본 발명은 웨스트 나일 바이러스(West Nile virus)에 대한 백신에 관한 것으로, 웨스트 나일 바이러스의 프리-멤브레인 단백질(pre-membrane protein)과 외피 단백질(envelope protein) 및 황열 바이러스의 캡시드와 비구조 단백질(non-structural protein)을 암호화하는 서열들을 포함하는 핵산분자(nucleic acid molecules) 및 상기 핵산분자에 의해 암호화된 키메라 플라비바이러스(chimeric flaviviruses)를 제공하여 웨스트 나일 바이러스의 감염을 예방 및 치료할 수 있는 뛰어난 효과가 있다.
웨스트 나일 바이러스, 황열 바이러스, 백신, 키메라 플라비바이러스

Description

웨스트 나일 바이러스 백신{WEST NILE VIRUS VACCINE}
본 발명은 웨스트 나일 바이러스(West Nile virus)에 대한 백신에 관한 것이다.
웨스트 나일(West Nile: WN) 바이러스는 북반구에서 최초로 발견된 이래로 북미를 횡단하여 급속히 전파되어 왔다. 첫번째 케이스는 1999년 뉴욕지역에서 진단되었고, 2002년까지 인간의 사망율은 150건 이상으로 증가되었으며, 상기 바이러스의 전파는 멀리 캘리포니아에 다다를 때까지 계속되었다. 감염된/죽은 새의 등장은 질병이 발생한 지리학상의 지역(geographical area)에 대규모의 감염된 모기가 존재한다는 것을 시사한다. 현재까지, 웨스트 나일 바이러스에 대한 효과적인 약물치료는 없었으며, 감시법 및 예방법은 인간 감염의 경우의 수에 커다란 영향을 주지 못했다. 따라서, 상기 바이러스가 남미 대륙으로 전파될 위험 뿐만 아니라 개발도상국에 널리 퍼질 위험 또한 매우 높다.
웨스트 나일 바이러스는 플라비바이러스과(flavivirus family)의 한 종류이다. 이러한 바이러스들은 작고, 외피에 싸여져 있으며, 전세계의 많은 의학 및 수의학 분야에서 관심의 대상이 되고 있는 양성가닥 RNA 바이러스(positive-strand RNA virus)이다. 웨스트 나일 바이러스 외에 플라비바이러스에 속하는 바이러스의 예로는 황열 바이러스(Yellow Fever virus), 일본뇌염 바이러스(Japanese Encephalitis virus), 및 뎅기 바이러스(Dengue virus)가 있다.

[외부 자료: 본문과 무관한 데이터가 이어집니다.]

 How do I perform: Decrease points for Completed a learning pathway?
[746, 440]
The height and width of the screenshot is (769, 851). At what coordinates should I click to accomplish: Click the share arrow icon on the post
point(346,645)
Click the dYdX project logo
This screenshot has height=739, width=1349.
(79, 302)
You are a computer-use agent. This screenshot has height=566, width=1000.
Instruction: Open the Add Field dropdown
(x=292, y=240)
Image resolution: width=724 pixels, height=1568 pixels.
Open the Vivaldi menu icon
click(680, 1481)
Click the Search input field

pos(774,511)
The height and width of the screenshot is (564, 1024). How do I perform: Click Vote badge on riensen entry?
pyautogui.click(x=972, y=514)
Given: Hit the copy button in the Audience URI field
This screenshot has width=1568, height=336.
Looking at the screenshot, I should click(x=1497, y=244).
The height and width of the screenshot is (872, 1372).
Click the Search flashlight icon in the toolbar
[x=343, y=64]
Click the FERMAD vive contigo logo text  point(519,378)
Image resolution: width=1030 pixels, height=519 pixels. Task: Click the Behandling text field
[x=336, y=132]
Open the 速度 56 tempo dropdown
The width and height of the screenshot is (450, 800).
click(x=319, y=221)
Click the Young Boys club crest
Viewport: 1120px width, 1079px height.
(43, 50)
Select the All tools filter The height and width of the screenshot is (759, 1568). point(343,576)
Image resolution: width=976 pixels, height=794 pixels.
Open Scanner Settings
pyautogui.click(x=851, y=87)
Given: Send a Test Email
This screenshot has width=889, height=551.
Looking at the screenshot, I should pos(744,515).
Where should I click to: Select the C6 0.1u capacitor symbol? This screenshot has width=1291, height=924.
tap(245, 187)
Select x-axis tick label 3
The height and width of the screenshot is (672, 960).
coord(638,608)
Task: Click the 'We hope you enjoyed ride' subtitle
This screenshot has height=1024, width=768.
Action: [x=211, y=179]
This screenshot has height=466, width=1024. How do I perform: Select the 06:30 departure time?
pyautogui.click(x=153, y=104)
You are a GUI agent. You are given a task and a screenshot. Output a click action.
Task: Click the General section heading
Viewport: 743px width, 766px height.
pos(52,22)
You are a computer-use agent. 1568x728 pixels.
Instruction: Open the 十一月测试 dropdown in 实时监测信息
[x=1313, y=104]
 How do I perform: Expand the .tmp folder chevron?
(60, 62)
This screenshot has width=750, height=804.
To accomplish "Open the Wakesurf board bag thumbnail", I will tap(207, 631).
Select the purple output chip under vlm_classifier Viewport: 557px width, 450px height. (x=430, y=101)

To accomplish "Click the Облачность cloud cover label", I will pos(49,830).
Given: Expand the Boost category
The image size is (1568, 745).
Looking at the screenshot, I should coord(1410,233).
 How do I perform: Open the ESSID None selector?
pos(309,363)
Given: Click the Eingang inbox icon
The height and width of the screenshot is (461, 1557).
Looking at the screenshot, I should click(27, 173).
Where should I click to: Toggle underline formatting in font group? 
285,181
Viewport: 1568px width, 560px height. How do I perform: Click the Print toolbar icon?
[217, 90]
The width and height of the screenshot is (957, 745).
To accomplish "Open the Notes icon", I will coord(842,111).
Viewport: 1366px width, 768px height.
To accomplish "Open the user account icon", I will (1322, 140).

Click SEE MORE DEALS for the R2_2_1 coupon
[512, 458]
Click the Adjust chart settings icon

플라비바이러스 단백질(Flavivirus protein)은 다단백질(polyprotein)을 생성하기 위해 하나의 긴 오픈 리딩 프레임(open reading frame)을 번역함으로써 생산되는데, 이 때 상기 다단백질은 성숙한 바이러스 단백질(mature viral protein)을 생성하기 위하여 기주의 단백질 분해효소와 바이러스의 단백질 분해효소의 결합에 의한 복잡한 일련의 번역후 단백질 가수분해 분열(post-translational proteolytic cleavages)을 겪게 된다(Amberg et al., J. Virol. 73:8083-8094, 1999; Rice, "Flaviviridae," In Virology, Fields(ed.), Raven-Lippincott, New York, 1995, Volume I, p.937). 바이러스 구조 단백질(viral structural protein)은 C-prM-E 순의 다단백질 내에 배열되는데, 이 때 "C"는 캡시드(capsid)를, "prM(또는 pre-membrane)"은 바이러스 외피-경계막 단백질(viral envelope-bound M(membrane) protein)의 전구체를, 그리고 "E"는 외피 단백질(envelope protein)을 의미한다. 비구조 단백질(non-structural proteins)(NS1, NS2A, NS2B, NS3, NS4A, NS4B, 및 NS5)은 다단백질의 C-말단 부위에 위치하는 반면, 이러한 단백질들은 다단백질의 N-말단 부위에 존재한다.
발명의 요약
본 발명은 웨스트 나일 바이러스의 프리-멤브레인 단백질(pre-membrane protein)과 외피 단백질(envelope protein) 및 황열 바이러스의 캡시드와 비구조 단백질(non-structural protein)을 암호화하는 서열들을 포함하는 핵산분자(nucleic acid molecules)를 제공한다. 이러한 키메라들(chimeras)의 상기 웨스트 나일 바이러스의 프리-멤브레인 또는 외피 단백질들은 하나 또는 그 이상의 어테뉴에이팅 돌연변이(attenuating mutation)를 포함하는데, 예를 들면 외피 단백질의 107번, 316번, 및/또는 440번 위치에서 아미노산 치환이 될 수 있다. 구체적인 예로서, 107번 위치에서의 아미노산 치환은 류신이 페닐알라닌(또는 그의 보존성 아미노산(conservative amino acid))으로 될 수 있고; 316번 위치에서의 아미노산 치환은 알라닌이 발린(또는 그의 보존성 아미노산)으로 될 수 있으며; 440번 위치에서의 아미노산 치환은 리신이 아르기닌(또는 그의 보존성 아미노산)으로 될 수 있다.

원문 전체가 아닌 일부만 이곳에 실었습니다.